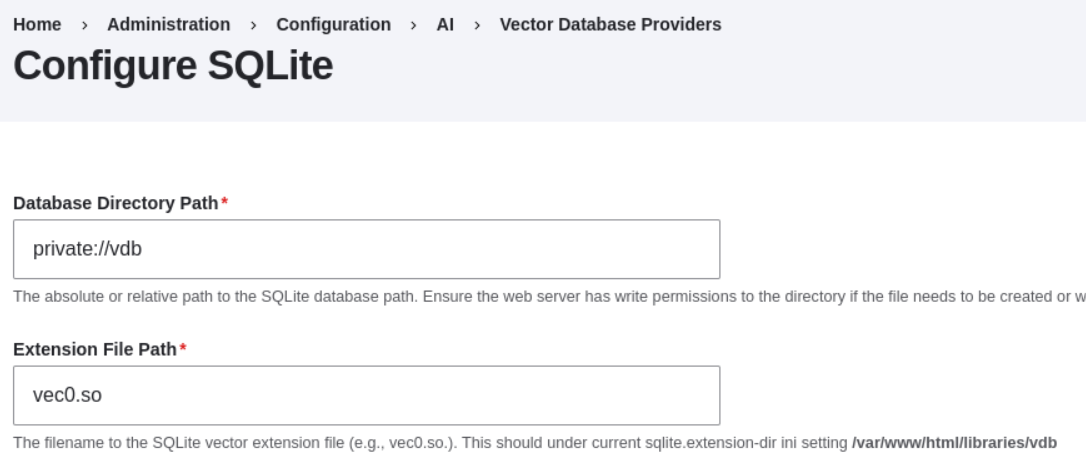Click the chevron between Home and Administration
Screen dimensions: 1086x476
(84, 25)
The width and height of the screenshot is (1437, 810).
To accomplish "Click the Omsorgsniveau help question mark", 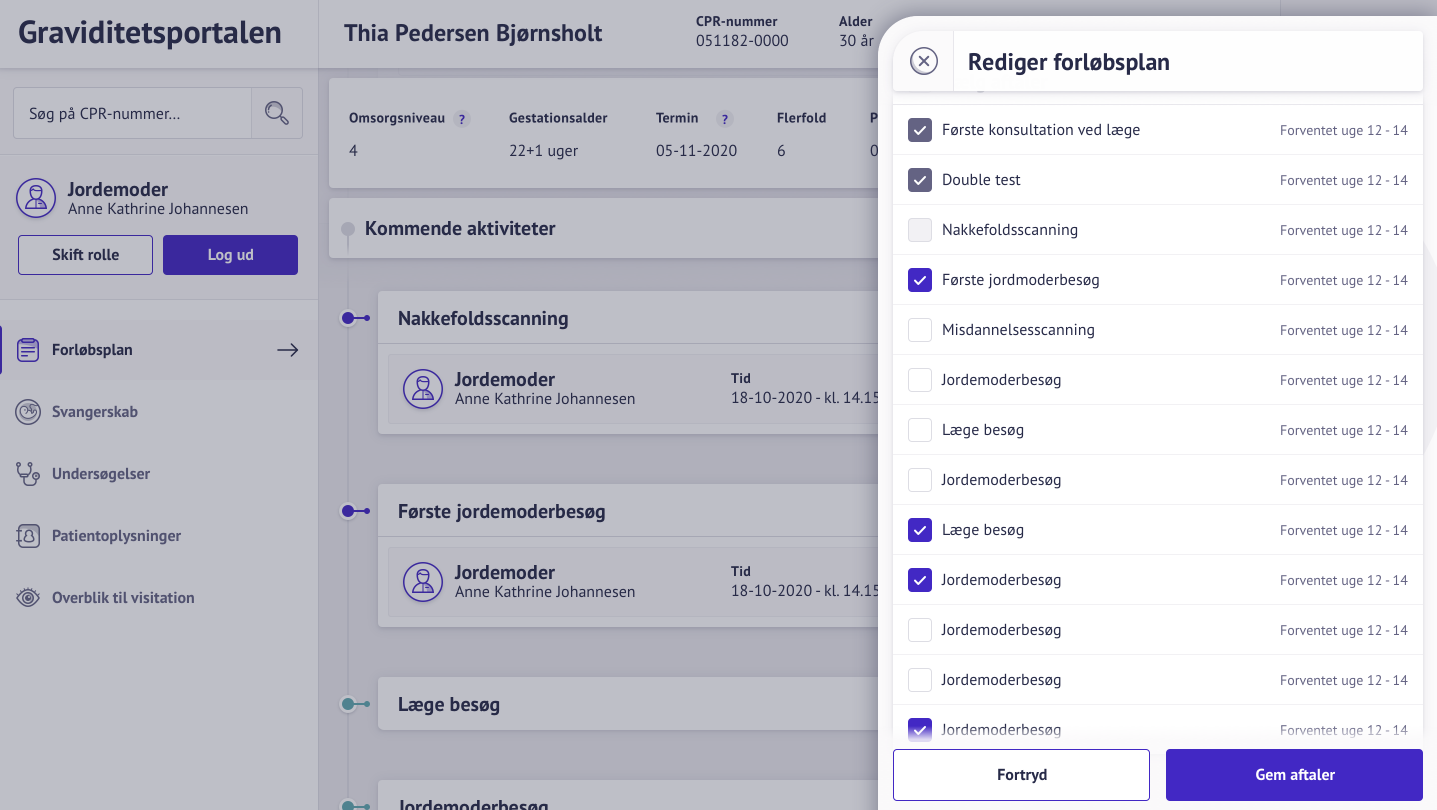I will 461,119.
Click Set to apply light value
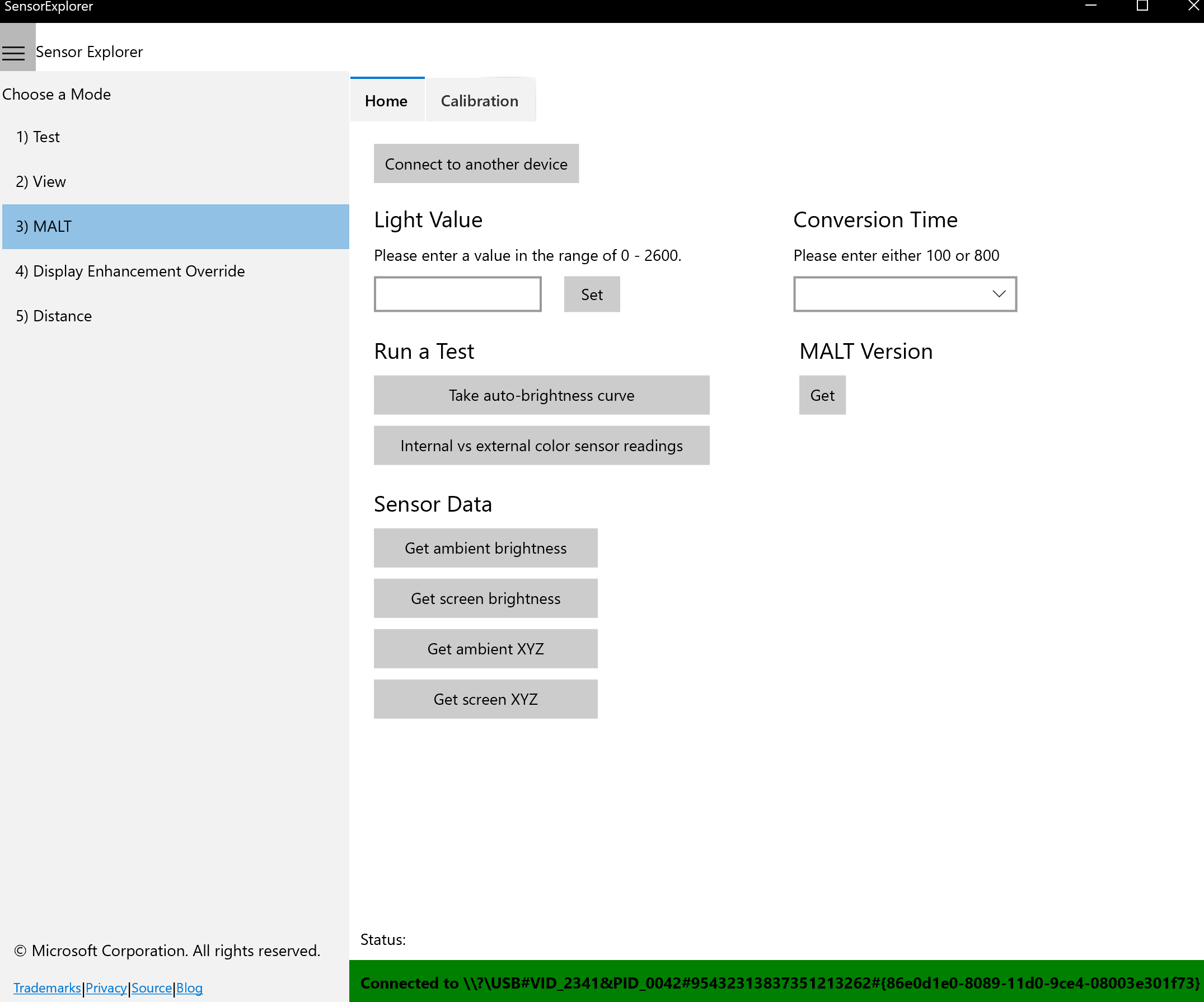The image size is (1204, 1002). [x=592, y=293]
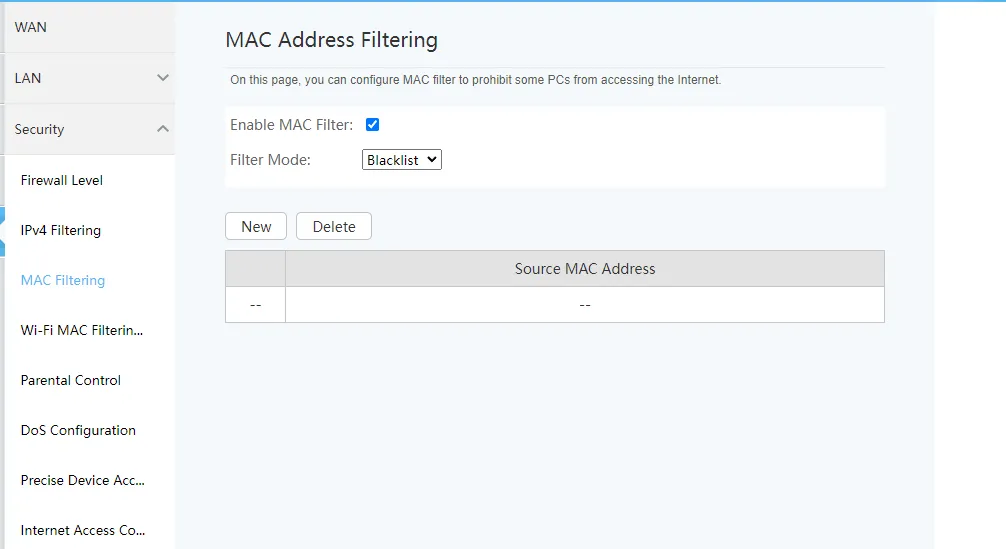
Task: Click the Delete button
Action: point(334,226)
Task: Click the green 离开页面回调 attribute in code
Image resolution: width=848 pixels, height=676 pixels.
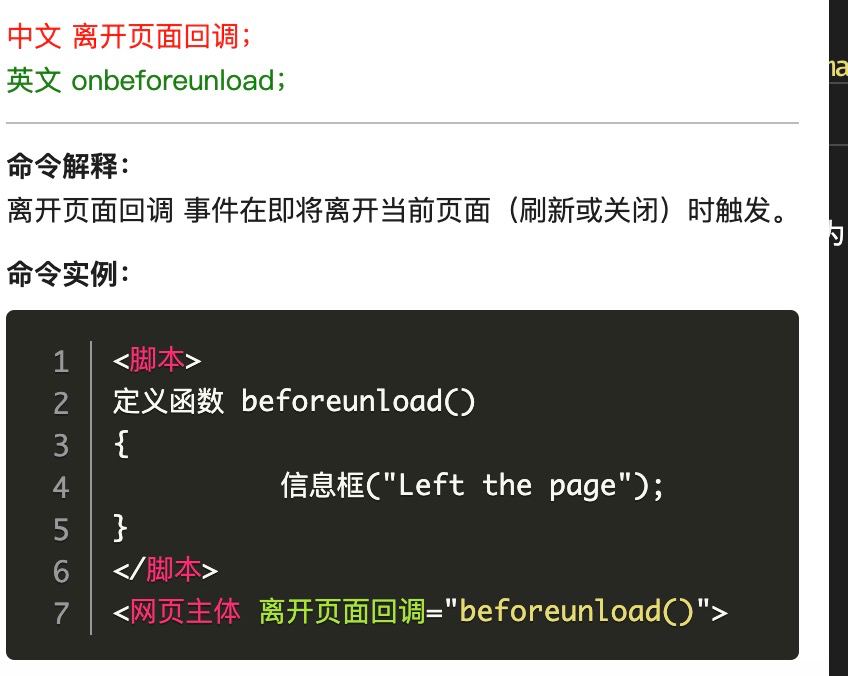Action: (x=342, y=612)
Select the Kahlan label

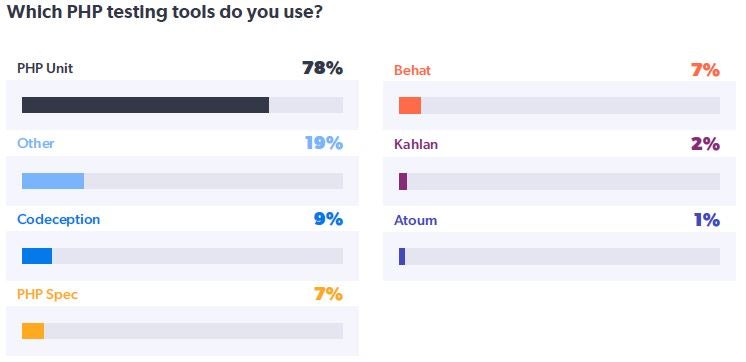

■ What to work on
A word-for-word copy is needed of the lines from the line holding "Click Set to apply light value" through the end of the records, both included, excluding every picture.

■ Solution to the exercise
Click Set to apply light value
The image size is (1204, 1002). [x=592, y=293]
Task: Click the Delete button
Action: point(334,226)
Task: Click the green 离开页面回调 attribute in code
Image resolution: width=848 pixels, height=676 pixels.
Action: (x=342, y=612)
Select the Kahlan label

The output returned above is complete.